* **Task details**
From top to bottom, each entry below must be reproduced exactly.

━━━ Entries supplied ━━━

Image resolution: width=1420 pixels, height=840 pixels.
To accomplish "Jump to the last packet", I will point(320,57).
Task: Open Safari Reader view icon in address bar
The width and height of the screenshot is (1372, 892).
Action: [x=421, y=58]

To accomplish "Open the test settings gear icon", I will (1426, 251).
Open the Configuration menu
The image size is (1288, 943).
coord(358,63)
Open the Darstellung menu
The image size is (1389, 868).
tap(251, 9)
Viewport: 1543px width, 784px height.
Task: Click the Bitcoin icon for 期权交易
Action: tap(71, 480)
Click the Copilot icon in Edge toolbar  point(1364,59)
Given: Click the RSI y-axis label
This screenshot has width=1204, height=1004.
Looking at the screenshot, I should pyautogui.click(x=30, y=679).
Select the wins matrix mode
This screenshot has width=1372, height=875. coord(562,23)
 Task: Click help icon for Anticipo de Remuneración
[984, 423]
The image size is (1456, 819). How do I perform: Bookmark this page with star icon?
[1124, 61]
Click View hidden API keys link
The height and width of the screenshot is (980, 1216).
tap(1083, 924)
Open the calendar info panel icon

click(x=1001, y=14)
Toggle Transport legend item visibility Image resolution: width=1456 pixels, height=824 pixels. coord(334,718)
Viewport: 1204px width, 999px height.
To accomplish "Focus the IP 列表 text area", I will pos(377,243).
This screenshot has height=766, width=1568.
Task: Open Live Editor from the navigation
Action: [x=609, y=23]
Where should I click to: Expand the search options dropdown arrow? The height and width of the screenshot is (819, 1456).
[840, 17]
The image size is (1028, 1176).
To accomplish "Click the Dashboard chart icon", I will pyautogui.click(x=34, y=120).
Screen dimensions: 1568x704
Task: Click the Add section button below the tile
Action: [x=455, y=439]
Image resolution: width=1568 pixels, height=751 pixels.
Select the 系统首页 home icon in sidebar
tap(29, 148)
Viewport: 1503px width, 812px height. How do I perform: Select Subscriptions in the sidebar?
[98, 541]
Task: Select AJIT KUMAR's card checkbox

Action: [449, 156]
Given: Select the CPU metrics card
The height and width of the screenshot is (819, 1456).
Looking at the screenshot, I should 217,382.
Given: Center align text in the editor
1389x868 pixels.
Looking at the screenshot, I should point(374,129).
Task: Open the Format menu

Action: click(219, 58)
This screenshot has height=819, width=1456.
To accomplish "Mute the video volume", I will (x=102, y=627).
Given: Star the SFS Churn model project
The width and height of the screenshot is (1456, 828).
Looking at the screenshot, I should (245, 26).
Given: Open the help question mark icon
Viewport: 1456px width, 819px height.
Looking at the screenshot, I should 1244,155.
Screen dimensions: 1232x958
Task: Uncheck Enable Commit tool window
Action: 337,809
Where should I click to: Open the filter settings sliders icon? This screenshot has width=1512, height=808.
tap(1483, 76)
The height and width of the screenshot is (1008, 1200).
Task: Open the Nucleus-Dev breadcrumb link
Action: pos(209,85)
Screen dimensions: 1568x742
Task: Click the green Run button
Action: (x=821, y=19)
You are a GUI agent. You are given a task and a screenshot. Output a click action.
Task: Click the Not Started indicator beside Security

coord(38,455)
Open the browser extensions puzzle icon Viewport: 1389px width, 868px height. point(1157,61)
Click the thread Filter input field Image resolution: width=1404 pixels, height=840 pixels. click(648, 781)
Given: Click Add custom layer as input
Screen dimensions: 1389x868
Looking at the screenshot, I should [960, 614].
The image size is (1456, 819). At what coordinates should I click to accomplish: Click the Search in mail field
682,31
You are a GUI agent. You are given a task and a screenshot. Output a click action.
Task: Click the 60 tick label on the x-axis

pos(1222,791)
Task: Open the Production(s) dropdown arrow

━━━

* **Written solution**
Image resolution: width=1420 pixels, height=840 pixels.
To accomplish "Jump to the last packet", I will point(320,57).
Task: Open Safari Reader view icon in address bar
The width and height of the screenshot is (1372, 892).
Action: [x=421, y=58]

To accomplish "Open the test settings gear icon", I will (1426, 251).
Open the Configuration menu
The image size is (1288, 943).
coord(358,63)
Open the Darstellung menu
The image size is (1389, 868).
tap(251, 9)
Viewport: 1543px width, 784px height.
Task: Click the Bitcoin icon for 期权交易
Action: tap(71, 480)
Click the Copilot icon in Edge toolbar  point(1364,59)
Given: Click the RSI y-axis label
This screenshot has width=1204, height=1004.
Looking at the screenshot, I should pyautogui.click(x=30, y=679).
Select the wins matrix mode
This screenshot has width=1372, height=875. coord(562,23)
 Task: Click help icon for Anticipo de Remuneración
[984, 423]
The image size is (1456, 819). How do I perform: Bookmark this page with star icon?
[1124, 61]
Click View hidden API keys link
The height and width of the screenshot is (980, 1216).
tap(1083, 924)
Open the calendar info panel icon

click(x=1001, y=14)
Toggle Transport legend item visibility Image resolution: width=1456 pixels, height=824 pixels. coord(334,718)
Viewport: 1204px width, 999px height.
To accomplish "Focus the IP 列表 text area", I will pos(377,243).
This screenshot has height=766, width=1568.
Task: Open Live Editor from the navigation
Action: [x=609, y=23]
Where should I click to: Expand the search options dropdown arrow? The height and width of the screenshot is (819, 1456).
[840, 17]
The image size is (1028, 1176).
To accomplish "Click the Dashboard chart icon", I will pyautogui.click(x=34, y=120).
Screen dimensions: 1568x704
Task: Click the Add section button below the tile
Action: [x=455, y=439]
Image resolution: width=1568 pixels, height=751 pixels.
Select the 系统首页 home icon in sidebar
tap(29, 148)
Viewport: 1503px width, 812px height. How do I perform: Select Subscriptions in the sidebar?
[98, 541]
Task: Select AJIT KUMAR's card checkbox

Action: [449, 156]
Given: Select the CPU metrics card
The height and width of the screenshot is (819, 1456).
Looking at the screenshot, I should 217,382.
Given: Center align text in the editor
1389x868 pixels.
Looking at the screenshot, I should point(374,129).
Task: Open the Format menu

Action: click(219, 58)
This screenshot has height=819, width=1456.
To accomplish "Mute the video volume", I will (x=102, y=627).
Given: Star the SFS Churn model project
The width and height of the screenshot is (1456, 828).
Looking at the screenshot, I should (245, 26).
Given: Open the help question mark icon
Viewport: 1456px width, 819px height.
Looking at the screenshot, I should 1244,155.
Screen dimensions: 1232x958
Task: Uncheck Enable Commit tool window
Action: 337,809
Where should I click to: Open the filter settings sliders icon? This screenshot has width=1512, height=808.
tap(1483, 76)
The height and width of the screenshot is (1008, 1200).
Task: Open the Nucleus-Dev breadcrumb link
Action: pos(209,85)
Screen dimensions: 1568x742
Task: Click the green Run button
Action: (x=821, y=19)
You are a GUI agent. You are given a task and a screenshot. Output a click action.
Task: Click the Not Started indicator beside Security

coord(38,455)
Open the browser extensions puzzle icon Viewport: 1389px width, 868px height. point(1157,61)
Click the thread Filter input field Image resolution: width=1404 pixels, height=840 pixels. click(648, 781)
Given: Click Add custom layer as input
Screen dimensions: 1389x868
Looking at the screenshot, I should [960, 614].
The image size is (1456, 819). At what coordinates should I click to accomplish: Click the Search in mail field
682,31
You are a GUI agent. You are given a task and a screenshot. Output a click action.
Task: Click the 60 tick label on the x-axis

pos(1222,791)
Task: Open the Production(s) dropdown arrow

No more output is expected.